══ INFORMATION SHOWN

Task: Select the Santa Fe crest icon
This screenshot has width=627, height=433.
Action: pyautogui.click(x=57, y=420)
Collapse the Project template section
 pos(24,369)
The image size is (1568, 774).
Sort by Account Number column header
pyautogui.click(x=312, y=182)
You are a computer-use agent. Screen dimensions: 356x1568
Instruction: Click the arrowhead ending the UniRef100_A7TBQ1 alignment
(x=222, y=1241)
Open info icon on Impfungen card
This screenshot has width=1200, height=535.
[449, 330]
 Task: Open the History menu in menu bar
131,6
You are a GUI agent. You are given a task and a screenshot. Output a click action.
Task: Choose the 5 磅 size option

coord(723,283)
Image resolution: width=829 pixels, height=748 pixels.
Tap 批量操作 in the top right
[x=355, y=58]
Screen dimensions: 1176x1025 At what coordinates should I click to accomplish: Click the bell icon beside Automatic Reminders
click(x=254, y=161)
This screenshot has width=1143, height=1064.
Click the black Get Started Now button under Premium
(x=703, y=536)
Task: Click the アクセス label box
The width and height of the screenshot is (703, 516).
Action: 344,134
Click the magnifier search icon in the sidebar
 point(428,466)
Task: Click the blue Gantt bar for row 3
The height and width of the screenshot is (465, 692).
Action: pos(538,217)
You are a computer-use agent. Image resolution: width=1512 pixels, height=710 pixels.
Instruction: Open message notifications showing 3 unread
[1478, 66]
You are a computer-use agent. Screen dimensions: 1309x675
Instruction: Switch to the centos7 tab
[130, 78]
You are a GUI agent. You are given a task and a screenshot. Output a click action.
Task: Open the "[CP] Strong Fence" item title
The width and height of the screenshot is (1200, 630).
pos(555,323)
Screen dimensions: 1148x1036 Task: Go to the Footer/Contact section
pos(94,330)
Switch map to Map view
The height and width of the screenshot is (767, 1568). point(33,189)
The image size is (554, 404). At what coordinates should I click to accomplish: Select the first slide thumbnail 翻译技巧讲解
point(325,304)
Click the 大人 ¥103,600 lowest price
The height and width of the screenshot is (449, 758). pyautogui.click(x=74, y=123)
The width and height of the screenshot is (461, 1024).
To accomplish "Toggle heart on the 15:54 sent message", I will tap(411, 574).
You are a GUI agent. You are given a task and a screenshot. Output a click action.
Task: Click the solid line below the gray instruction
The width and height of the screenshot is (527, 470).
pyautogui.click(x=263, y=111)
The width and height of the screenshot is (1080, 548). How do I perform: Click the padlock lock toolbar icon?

════

YOUR TASK. From the material above, set down exactly the lines starting at the one with "Click the magnifier" and ending at the one with "You are a computer-use agent. Image", end lines included.

WRITTEN ANSWER.
Click the magnifier search icon in the sidebar
 point(428,466)
Task: Click the blue Gantt bar for row 3
The height and width of the screenshot is (465, 692).
Action: pos(538,217)
You are a computer-use agent. Image resolution: width=1512 pixels, height=710 pixels.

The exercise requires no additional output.